** Activity **
Could you write out, word for word, only the lines from the one containing "Refund Policy (126, 2190)" through the last line of the data below?

** Input **
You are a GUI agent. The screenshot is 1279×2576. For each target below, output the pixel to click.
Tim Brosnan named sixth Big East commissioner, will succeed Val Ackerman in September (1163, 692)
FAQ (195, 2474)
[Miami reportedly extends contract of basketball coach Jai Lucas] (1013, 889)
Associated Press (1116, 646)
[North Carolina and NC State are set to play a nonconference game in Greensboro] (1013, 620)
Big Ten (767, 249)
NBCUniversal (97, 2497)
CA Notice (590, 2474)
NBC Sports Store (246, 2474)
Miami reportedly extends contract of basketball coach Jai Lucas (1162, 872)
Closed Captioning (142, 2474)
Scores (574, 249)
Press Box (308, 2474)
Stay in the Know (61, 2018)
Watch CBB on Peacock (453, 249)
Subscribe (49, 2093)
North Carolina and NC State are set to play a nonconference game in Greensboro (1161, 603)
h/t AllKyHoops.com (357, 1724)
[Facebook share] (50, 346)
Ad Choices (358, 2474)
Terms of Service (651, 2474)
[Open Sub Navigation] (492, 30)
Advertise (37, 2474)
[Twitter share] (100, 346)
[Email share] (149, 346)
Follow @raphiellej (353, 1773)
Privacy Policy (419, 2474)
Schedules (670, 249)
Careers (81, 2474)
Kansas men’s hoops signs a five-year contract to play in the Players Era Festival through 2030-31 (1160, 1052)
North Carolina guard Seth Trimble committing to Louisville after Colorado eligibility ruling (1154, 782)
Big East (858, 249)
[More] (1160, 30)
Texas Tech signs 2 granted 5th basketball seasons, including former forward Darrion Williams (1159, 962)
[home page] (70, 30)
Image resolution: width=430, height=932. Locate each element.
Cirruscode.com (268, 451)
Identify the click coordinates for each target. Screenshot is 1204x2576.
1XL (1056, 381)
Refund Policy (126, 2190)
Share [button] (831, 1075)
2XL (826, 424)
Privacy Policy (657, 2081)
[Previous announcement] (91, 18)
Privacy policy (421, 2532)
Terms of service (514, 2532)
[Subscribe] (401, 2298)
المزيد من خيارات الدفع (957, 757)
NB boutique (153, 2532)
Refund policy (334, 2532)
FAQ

** Written reply **
Refund Policy (126, 2190)
Share [button] (831, 1075)
2XL (826, 424)
Privacy Policy (657, 2081)
[Previous announcement] (91, 18)
Privacy policy (421, 2532)
Terms of service (514, 2532)
[Subscribe] (401, 2298)
المزيد من خيارات الدفع (957, 757)
NB boutique (153, 2532)
Refund policy (334, 2532)
FAQ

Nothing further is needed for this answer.